■ **Data on locating visible targets**:
-=-=-

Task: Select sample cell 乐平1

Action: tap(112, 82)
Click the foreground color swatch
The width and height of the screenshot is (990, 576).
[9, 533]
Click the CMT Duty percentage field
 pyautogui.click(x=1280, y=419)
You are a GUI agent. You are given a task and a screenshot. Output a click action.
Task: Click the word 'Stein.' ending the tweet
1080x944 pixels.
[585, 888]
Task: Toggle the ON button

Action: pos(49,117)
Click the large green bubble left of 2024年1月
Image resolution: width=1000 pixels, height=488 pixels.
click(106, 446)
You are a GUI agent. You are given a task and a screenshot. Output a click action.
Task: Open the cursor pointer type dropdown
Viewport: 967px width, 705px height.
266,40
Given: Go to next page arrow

-=-=-

■ **YOUR TASK**:
Rewrite all the items above, switching every "screenshot" to "screen capture" and leaving everything else the same.

■ **SOLVED EXERCISE**:
Task: Select sample cell 乐平1

Action: tap(112, 82)
Click the foreground color swatch
The width and height of the screen capture is (990, 576).
[9, 533]
Click the CMT Duty percentage field
 pyautogui.click(x=1280, y=419)
You are a GUI agent. You are given a task and a screen capture. Output a click action.
Task: Click the word 'Stein.' ending the tweet
1080x944 pixels.
[585, 888]
Task: Toggle the ON button

Action: pos(49,117)
Click the large green bubble left of 2024年1月
Image resolution: width=1000 pixels, height=488 pixels.
click(106, 446)
You are a GUI agent. You are given a task and a screen capture. Output a click action.
Task: Open the cursor pointer type dropdown
Viewport: 967px width, 705px height.
266,40
Given: Go to next page arrow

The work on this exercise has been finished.